Things to keep in mind when choosing a training provider

1. Find a reputable partner
When you’re evaluating training providers, take the time to investigate their reputation in the market. Ask each provider you are considering for some reference sites, and be sure to contact them to find out about their experiences. This will take five minutes of your time, but may save you thousands in training costs.

 

2. Choose a specialist
Find out which trainers will be responsible for delivering the training on the courses you are considering, and evaluate their expertise and qualifications in the subject matter. Someone with a strong, proven theoretical grounding is good; a trainer with practical experience in the field is even better because he or she will be able to talk about real-life situations.
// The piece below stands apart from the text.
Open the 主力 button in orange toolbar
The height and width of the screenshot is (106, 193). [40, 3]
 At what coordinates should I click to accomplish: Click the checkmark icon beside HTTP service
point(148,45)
3. Fulfil specific training needs
Training is expensive, so be sure you know what outcome you expect from your investment in a course or workshop for an employee. Look closely at the course overview and determine beforehand if it will fulfil your need.
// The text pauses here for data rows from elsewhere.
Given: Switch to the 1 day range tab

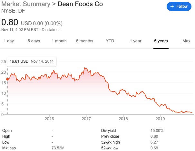Looking at the screenshot, I should (9, 41).
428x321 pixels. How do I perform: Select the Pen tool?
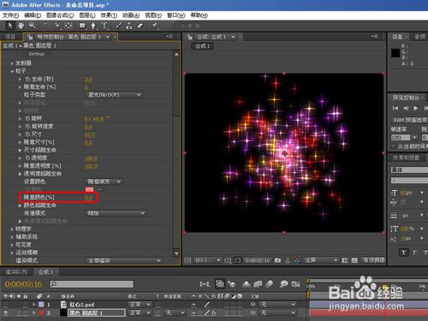coord(93,26)

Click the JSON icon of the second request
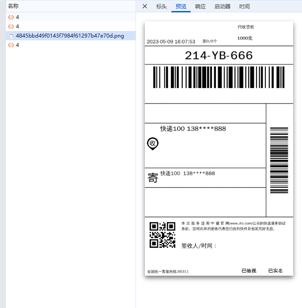(x=11, y=27)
If you are choosing training on behalf of your employee, discuss the expected outcome with him or her. Ask the provider for a detailed course outline and discuss how each topic on the list will cover the employee’s training need with him or her before the course commences.
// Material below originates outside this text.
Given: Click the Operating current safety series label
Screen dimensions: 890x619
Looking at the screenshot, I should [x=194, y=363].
4. Look at the take home value
It’s not enough for the training course to deliver practical skills and knowledge that the employee can apply as soon as he or she returns to the office – it must also offer value in the materials the employee gets to take away from the sessions.

Researchers reckon that you remember less than 20% of what you learn during a training intervention. For that reason, a course’s value is vastly increased when the employee leaves with reference manuals, online support, and other such tools and materials.

5. Assessing the learner
The topic of assessments can be controversial. Some people believe they unsettle the learner, while others believe that they’re essential to the learning process. Whichever side of the fence you sit on, choose a provider that aligns with your needs.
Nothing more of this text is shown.